▶ **Document text**
· · ·
The following paper was presented by the author in CA Students National Convention in December 2016. It has been written in accordance with the revised Draft GST Model Law released in November 2016
INTRODUCTION
The introduction of Goods and Services Tax (GST) would be a very significant step in the field of indirect tax reforms in India. By amalgamating a large number of Central and State taxes into a single tax, it would mitigate cascading or double taxation in a major way and pave the way for a common national market. From the consumer point of view, the biggest advantage would be in terms of a reduction in the overall tax burden on goods, which is currently estimated at 25%-30%. Introduction of GST would also make Indian products competitive in the domestic and international markets. Studies show that this would instantly spur economic growth.
GST was first introduced in France in 1954. Worldwide over 160 countries have implemented GST. The rate varies from as low as 5% to as high as 40% in Gambia.
· · ·
▶ **Raw data**

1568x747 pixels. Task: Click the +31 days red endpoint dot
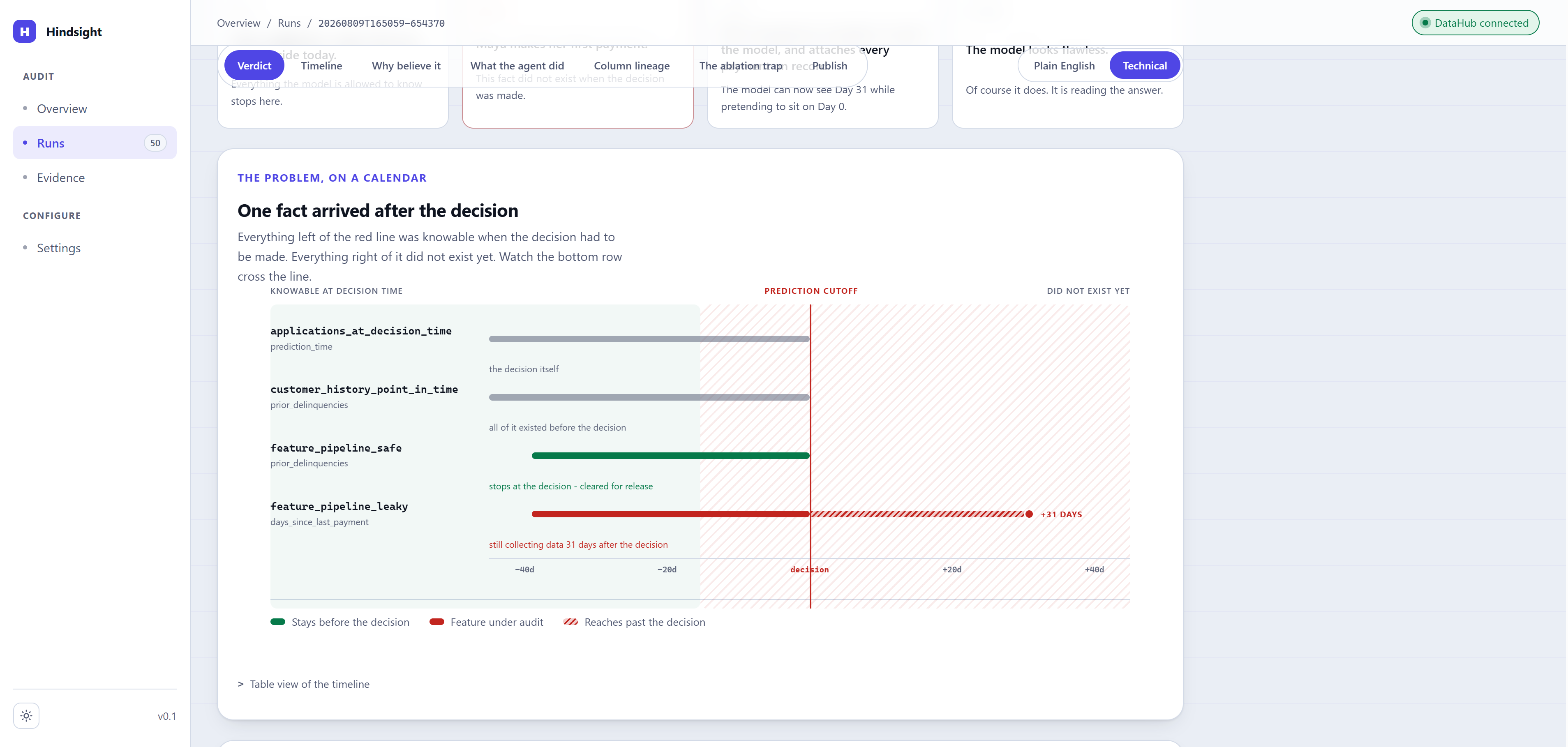pyautogui.click(x=1029, y=514)
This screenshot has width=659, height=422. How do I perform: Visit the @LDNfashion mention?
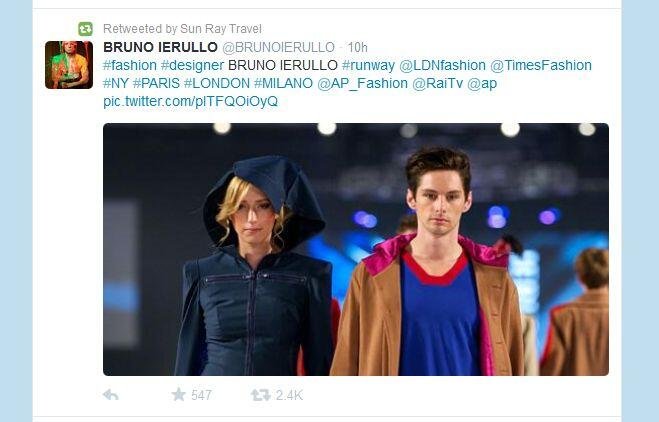[443, 65]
· · ·
▶ **Written tasks**
(a) Could you reproduce the GST paper between "GST was first" and "40% in Gambia.", inclusive?
(b) Which countries does the GST paper name?
(c) Could you carry on the GST paper from its last sentence?
The lines have nothing to do with the GST paper.

▶ **Responses in order**
(a)
GST was first introduced in France in 1954. Worldwide over 160 countries have implemented GST. The rate varies from as low as 5% to as high as 40% in Gambia.

(b) India, France, Gambia

(c)
CONCEPT
GST means tax on goods and services. Under the GST Scheme, no distinction is made between goods and services for levying of tax. In other words, goods and services attract the same rate of tax GST is a multi-tier tax where ultimate burden of tax falls on the consumer of goods/services. It is called value added tax because at every stage, tax is being paid on the value addition. Under GST scheme, a person who was liable to pay tax on his output, whether for provision of services or sale of good, is entitled to get input tax credit on the tax paid on its inputs, i.e. for purchase of goods or services, thus ultimately tax is being paid on the value additions, which is being paid to the Government. In a situation where output tax exceeds input tax, the person is entitled for the difference or same may be carried forward.
It is a destination based tax on consumption of goods and services. It is proposed to be levied at all stages right from manufacture up to final consumption with credit of taxes paid at previous stages available as setoff. In a nutshell, only value addition will be taxed and burden of tax is to be borne by the final consumer. Destination based tax means the tax would accrue to the taxing authority which has jurisdiction over the place of consumption which is also termed as place of supply.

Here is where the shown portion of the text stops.